[Data items]
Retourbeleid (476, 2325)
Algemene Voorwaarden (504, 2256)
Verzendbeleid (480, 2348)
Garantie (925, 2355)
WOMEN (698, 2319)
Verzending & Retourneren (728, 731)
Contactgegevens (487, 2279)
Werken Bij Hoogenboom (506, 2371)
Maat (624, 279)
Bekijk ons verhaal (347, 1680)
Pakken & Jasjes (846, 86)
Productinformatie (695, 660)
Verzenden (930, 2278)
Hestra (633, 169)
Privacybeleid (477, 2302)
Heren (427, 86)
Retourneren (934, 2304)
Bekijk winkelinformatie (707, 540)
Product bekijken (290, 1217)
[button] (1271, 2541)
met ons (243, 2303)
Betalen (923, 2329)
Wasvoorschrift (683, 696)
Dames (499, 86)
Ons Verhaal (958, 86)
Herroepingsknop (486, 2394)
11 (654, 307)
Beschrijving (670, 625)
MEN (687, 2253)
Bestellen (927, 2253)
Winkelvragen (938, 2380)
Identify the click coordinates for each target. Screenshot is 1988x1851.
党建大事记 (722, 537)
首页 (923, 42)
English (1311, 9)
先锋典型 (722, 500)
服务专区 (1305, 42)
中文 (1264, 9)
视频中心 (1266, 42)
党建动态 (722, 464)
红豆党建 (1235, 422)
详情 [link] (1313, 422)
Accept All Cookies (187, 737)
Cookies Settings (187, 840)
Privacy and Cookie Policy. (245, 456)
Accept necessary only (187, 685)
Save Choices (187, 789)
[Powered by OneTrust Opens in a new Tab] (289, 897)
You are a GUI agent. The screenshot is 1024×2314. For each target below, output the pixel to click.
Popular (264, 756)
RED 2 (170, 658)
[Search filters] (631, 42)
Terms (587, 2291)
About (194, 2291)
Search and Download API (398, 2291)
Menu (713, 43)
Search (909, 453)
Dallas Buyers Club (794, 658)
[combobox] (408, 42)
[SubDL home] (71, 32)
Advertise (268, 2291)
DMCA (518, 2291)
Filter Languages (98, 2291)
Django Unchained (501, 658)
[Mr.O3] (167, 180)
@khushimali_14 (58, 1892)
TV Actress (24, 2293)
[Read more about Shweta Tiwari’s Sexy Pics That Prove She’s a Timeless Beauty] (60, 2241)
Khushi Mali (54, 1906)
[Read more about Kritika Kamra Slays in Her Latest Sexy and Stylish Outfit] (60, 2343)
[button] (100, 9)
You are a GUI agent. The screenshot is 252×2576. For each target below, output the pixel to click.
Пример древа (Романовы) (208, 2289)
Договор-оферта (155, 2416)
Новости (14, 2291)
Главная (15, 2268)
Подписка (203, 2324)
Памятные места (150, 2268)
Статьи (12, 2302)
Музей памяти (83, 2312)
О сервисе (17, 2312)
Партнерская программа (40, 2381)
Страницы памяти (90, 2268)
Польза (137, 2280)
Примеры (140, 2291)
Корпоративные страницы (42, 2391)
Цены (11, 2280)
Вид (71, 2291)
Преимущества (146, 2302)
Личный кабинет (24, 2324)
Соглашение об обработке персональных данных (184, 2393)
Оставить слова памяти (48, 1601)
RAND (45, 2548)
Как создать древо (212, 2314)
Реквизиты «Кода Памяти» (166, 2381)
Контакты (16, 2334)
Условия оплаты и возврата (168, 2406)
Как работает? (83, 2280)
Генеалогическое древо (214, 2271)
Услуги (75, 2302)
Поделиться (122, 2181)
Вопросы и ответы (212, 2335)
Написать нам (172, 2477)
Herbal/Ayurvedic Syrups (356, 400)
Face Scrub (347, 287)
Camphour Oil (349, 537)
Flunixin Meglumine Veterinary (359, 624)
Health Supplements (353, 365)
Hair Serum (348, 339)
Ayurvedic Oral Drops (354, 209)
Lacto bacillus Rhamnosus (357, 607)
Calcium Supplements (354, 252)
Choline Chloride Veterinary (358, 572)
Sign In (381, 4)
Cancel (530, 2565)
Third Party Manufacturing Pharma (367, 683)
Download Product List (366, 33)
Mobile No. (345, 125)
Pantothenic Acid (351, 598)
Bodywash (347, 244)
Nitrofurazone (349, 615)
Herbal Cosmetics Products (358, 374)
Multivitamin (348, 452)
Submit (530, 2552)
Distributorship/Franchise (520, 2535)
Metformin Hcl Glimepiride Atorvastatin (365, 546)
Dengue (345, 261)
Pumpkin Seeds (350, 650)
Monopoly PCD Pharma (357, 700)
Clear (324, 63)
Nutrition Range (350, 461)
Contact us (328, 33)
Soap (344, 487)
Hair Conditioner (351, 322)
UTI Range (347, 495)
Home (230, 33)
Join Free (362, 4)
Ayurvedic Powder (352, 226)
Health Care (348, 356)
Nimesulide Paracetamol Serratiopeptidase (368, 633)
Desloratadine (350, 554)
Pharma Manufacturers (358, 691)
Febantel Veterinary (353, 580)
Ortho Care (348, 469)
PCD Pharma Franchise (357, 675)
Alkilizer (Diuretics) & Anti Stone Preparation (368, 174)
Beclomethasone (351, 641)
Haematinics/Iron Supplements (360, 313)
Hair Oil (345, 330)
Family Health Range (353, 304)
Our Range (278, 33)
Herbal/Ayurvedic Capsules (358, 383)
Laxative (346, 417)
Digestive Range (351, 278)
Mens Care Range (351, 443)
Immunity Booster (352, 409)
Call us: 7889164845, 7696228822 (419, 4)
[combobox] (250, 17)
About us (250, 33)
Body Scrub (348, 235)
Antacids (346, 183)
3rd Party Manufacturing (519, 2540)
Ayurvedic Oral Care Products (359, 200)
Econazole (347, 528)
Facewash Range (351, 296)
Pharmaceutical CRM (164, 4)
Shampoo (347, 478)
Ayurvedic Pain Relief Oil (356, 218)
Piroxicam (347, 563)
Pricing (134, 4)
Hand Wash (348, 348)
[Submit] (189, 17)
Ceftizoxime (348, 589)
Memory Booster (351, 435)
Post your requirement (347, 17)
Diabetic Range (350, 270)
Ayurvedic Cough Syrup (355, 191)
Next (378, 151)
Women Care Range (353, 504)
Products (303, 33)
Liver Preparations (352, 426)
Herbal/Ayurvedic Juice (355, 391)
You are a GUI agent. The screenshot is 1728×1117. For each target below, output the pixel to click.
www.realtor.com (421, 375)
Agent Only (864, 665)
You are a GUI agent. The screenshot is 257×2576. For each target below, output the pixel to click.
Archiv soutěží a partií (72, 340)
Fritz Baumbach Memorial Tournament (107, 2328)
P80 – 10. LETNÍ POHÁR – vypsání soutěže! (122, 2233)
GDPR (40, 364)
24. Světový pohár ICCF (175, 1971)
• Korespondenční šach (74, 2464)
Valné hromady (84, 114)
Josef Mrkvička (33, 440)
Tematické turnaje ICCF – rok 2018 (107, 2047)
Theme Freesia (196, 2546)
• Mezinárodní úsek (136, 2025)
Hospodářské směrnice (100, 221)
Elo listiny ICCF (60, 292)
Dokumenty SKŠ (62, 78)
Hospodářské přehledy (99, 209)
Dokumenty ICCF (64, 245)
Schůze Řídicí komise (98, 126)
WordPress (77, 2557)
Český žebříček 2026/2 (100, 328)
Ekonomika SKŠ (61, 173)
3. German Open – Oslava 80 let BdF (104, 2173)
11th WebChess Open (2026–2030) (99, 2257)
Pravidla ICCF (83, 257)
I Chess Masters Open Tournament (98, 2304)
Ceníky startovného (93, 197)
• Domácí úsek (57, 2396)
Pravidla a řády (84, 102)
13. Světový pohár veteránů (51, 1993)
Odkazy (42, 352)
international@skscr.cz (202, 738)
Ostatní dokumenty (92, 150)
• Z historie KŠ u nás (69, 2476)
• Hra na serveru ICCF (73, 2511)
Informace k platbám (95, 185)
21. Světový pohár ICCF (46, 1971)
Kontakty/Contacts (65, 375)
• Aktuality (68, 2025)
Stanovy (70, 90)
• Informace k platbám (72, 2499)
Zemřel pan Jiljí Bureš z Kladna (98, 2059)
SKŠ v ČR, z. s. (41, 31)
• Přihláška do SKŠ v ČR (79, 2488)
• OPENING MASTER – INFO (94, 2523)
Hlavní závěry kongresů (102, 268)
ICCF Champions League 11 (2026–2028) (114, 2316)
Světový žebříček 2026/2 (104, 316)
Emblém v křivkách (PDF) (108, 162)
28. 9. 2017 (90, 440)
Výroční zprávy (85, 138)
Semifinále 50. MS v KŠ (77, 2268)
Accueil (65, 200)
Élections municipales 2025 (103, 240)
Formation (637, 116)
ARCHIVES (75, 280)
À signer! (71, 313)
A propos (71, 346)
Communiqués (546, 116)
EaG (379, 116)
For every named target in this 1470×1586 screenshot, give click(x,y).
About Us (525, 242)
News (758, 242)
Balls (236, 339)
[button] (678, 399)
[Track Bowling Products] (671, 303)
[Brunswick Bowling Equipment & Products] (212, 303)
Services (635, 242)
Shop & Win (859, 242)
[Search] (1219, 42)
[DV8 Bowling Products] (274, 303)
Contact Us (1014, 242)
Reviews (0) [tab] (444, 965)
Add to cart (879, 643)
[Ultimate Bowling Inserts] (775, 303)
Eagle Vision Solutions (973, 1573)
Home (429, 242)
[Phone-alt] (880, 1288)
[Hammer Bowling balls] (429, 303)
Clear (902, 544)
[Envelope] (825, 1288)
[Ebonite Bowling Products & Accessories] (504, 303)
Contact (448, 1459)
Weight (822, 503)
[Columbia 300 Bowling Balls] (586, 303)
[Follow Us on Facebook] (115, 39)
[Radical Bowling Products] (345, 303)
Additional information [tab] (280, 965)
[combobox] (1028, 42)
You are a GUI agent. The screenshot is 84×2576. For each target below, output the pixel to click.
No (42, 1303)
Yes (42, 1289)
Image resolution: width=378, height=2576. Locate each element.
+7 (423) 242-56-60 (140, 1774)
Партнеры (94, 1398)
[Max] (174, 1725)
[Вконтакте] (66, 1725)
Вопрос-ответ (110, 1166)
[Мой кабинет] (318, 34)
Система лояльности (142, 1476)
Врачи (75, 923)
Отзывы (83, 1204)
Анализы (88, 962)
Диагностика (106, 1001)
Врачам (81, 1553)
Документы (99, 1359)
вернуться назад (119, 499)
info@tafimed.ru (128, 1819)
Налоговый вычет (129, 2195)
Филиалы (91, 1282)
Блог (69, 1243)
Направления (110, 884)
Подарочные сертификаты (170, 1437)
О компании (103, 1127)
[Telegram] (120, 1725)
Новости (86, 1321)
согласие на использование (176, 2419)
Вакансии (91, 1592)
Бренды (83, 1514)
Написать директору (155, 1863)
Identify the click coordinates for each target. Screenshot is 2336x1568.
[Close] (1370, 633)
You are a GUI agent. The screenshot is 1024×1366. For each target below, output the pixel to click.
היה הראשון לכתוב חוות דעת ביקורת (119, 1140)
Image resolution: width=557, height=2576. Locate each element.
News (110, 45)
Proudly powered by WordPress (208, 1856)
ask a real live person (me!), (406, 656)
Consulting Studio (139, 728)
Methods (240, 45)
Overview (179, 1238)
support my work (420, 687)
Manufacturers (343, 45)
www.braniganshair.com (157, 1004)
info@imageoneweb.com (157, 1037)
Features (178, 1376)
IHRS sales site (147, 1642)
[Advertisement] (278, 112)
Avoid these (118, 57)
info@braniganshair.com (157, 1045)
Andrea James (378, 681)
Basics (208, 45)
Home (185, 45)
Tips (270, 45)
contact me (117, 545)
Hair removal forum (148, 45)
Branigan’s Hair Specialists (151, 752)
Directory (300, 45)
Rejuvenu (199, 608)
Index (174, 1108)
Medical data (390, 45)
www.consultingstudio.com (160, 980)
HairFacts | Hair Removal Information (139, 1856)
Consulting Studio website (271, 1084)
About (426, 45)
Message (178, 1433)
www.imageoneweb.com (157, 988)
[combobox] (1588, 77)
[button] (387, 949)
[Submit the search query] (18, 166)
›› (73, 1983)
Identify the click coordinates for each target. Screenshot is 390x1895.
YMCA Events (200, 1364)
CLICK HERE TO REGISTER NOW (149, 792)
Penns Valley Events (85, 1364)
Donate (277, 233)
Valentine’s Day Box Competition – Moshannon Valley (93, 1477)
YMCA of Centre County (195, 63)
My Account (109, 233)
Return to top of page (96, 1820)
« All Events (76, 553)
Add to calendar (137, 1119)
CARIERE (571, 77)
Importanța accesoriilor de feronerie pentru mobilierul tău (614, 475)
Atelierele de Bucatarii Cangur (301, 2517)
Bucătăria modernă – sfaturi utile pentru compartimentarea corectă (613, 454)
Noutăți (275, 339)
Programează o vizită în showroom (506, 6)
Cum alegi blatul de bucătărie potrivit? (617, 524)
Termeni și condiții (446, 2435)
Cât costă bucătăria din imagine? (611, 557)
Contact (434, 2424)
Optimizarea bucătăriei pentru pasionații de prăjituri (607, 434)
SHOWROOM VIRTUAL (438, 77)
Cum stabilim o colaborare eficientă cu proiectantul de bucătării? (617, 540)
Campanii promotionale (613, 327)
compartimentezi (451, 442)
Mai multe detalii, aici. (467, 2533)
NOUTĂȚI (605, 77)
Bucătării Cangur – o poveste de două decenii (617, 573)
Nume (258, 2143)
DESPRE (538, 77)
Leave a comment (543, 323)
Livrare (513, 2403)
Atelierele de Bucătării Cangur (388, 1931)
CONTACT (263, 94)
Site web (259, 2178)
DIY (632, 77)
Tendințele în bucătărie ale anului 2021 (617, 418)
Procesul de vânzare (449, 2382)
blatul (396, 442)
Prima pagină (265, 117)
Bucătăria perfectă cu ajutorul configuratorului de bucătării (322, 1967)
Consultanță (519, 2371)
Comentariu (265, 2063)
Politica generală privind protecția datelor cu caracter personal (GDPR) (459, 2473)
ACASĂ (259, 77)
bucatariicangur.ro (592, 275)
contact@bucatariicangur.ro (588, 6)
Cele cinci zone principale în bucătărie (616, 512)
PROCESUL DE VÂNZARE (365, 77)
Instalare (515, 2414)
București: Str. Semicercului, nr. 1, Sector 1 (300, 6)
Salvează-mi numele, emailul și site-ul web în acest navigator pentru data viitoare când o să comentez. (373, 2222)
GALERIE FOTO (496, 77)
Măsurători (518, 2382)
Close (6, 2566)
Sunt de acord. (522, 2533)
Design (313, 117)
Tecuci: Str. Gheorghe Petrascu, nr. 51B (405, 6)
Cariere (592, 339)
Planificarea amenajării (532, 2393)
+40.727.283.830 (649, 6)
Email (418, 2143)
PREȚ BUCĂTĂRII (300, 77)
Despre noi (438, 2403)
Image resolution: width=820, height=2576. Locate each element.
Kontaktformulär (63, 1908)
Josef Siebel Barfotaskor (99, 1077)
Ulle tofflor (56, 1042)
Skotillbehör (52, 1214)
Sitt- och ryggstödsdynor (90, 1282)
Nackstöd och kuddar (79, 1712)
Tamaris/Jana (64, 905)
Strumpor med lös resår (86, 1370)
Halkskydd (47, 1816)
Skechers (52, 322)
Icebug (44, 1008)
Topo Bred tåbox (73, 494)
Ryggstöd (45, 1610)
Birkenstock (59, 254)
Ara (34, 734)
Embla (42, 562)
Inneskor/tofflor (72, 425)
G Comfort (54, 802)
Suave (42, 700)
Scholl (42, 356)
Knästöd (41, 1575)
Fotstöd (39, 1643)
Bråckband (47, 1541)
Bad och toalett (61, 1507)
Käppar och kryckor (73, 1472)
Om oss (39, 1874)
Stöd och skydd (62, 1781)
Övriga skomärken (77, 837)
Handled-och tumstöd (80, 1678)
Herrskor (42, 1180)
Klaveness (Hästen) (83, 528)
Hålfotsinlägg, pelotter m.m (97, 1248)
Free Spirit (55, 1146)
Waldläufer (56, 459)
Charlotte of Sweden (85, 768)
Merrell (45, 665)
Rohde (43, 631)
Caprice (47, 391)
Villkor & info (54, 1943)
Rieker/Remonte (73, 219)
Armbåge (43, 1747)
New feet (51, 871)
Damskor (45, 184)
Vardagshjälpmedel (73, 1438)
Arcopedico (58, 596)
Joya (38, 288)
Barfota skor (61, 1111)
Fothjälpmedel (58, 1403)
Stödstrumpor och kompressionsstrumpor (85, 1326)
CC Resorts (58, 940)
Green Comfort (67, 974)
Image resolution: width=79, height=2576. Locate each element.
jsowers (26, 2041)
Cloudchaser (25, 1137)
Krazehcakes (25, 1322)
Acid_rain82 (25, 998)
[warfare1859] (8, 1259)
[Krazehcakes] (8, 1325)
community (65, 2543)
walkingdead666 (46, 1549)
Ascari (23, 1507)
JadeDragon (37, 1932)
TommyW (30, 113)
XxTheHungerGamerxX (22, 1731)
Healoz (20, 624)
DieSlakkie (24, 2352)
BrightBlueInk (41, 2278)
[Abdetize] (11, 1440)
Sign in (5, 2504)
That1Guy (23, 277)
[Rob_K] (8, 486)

* Task goal
Copy exactly the lines from the top of the entries through the line with "Ons Verhaal (958, 86)" in it, please, keeping both ends and adding nothing.

* Result of the exercise
Retourbeleid (476, 2325)
Algemene Voorwaarden (504, 2256)
Verzendbeleid (480, 2348)
Garantie (925, 2355)
WOMEN (698, 2319)
Verzending & Retourneren (728, 731)
Contactgegevens (487, 2279)
Werken Bij Hoogenboom (506, 2371)
Maat (624, 279)
Bekijk ons verhaal (347, 1680)
Pakken & Jasjes (846, 86)
Productinformatie (695, 660)
Verzenden (930, 2278)
Hestra (633, 169)
Privacybeleid (477, 2302)
Heren (427, 86)
Retourneren (934, 2304)
Bekijk winkelinformatie (707, 540)
Product bekijken (290, 1217)
[button] (1271, 2541)
met ons (243, 2303)
Betalen (923, 2329)
Wasvoorschrift (683, 696)
Dames (499, 86)
Ons Verhaal (958, 86)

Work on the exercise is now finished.